I have said it before and I will say it again: if you want to persuade Japan to stop whaling, then you must do so through diplomacy and legal methods. It’s not that I am a huge fan of whaling, but the actions of Sea Shepherd are totally ineffective, counter-productive, extremely dangerous and highly illegal. They qualify as acts of piracy, as they are a direct attack on the safety of unarmed vessels on the high seas.
For those who actually would like to see Japanese whaling come to an end, there has recently been a major step in that direction. And no, it did not happen because a group of idiot activists were ramming Japanese vessels.
U.N. Court Orders Japan to Halt Antarctic Whaling
PARIS — The United Nations’ highest court on Monday ordered Japan to halt its annual whaling hunt in the Southern Ocean around Antarctica, saying that its present program was not being carried out for scientific purposes, as Japan has claimed.

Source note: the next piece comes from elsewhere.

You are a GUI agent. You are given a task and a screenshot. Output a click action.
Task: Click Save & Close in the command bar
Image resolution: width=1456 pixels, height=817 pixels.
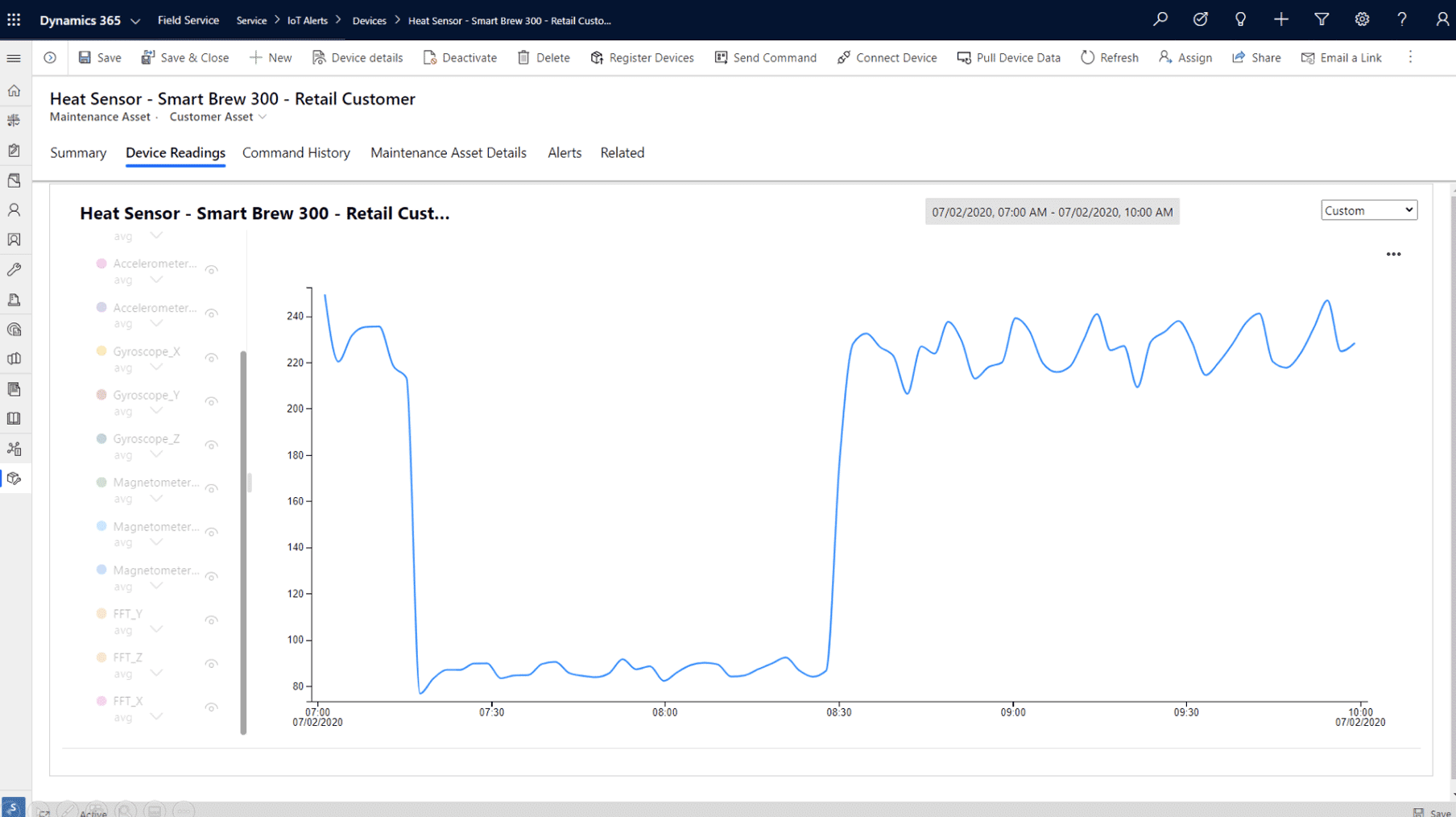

In a 12-to-4 judgment, the International Court of Justice in The Hague found that Japan was in breach of its international obligations by catching and killing minke whales and issuing permits for hunting humpback and fin whales within the Southern Ocean Whale Sanctuary, established by the International Whaling Commission.
Reading a summary of the judgment, presiding Judge Peter Tomka of Slovakia said that the present “research program,” dating to 2005, has involved the killing of 3,600 minke whales and a number of fin whales, but that its “scientific output to date appears limited.” The ruling suggested instead that Japan’s whaling hunt served political and economic reasons.
Lawyers attending the proceedings said there was a gasp in the audience when Judge Tomka ordered Japan to immediately “revoke all whaling permits” and not issue any new ones under the existing program.
“I rarely heard such an unequivocal, strong ruling at this court,” said a lawyer with long experience at the court who asked not to be named because he is working on a case in progress.
The ruling is binding, and Japan cannot appeal. No immediate reaction from Japan was available, although it has said it would abide by any judgment in the case. But a Japanese delegate said in earlier hearings that Japan might consider withdrawing from the whaling commission, which oversees management of the world’s whale populations.
The court left open the possibility for future whale hunting if Japan redesigned its program. Tokyo has said that it needs data to monitor the impact of whales on its fishing industry and to monitor the whale population’s recovery from overfishing.
Unfortunately, the times article went on to quote a Sea Shepherd representative on the issue, which is a shame, because those idiots should not be regarded as a respectable authority on the issue or even legitimate anti-whaling activists. There are plenty of groups out there who oppose Japanese whaling and do so through legal and sane means.
It’s important to note that while this is a big step, it does not mean that Japan won’t conduct any further whaling or that the issue is closed. First, this only applies to the Antarctic region. Although that is the most high profile region of Japanese whaling, the Japanese also conduct whaling in the northern Pacific and that is not affected by the ruling.
Another important consideration is that the decision only reflects Japan’s commitment to the International Whaling Commission treaty. There is no standing international law against whaling in general. The only reason Japan is restricted from whaling is that the country signed a treaty to abide by IWC rules. Those rules include a ban on whaling for all but research purposes. It should be noted that the research clause was, in part, inserted into the general ban on whaling to appease Japan, who wished to continue whaling activities. Calling it “research” makes it more politically palatable.
Therefore the court has ruled that Japan must cease whaling because their activities do not quality as “research,” and therefore are not in line with the rules of the treaty. However, because it’s a voluntary treaty, Japan could potentially respond by simply choosing to withdraw from the IWC. They have the right to do so. They just might end up doing that, as they have considered withdrawing before.
As a result of these limits, this ruling should not be regarded as an the ultimate victory in the fight against whaling. What Japan will do next is unclear. Though they have stated they will abide by the ruling, they may decide to leave the IWC, thus voiding their treaty obligations, or they may simply shift the focus of their whaling program to other ocean regions. None the less, this is still a major step toward reducing or eliminating Japanese whaling. If the effort to do so is successful, it will be through diplomacy, appeals to the Japanese public and legal efforts and not through harassing whaling vessels with dangerous and illegal stunts.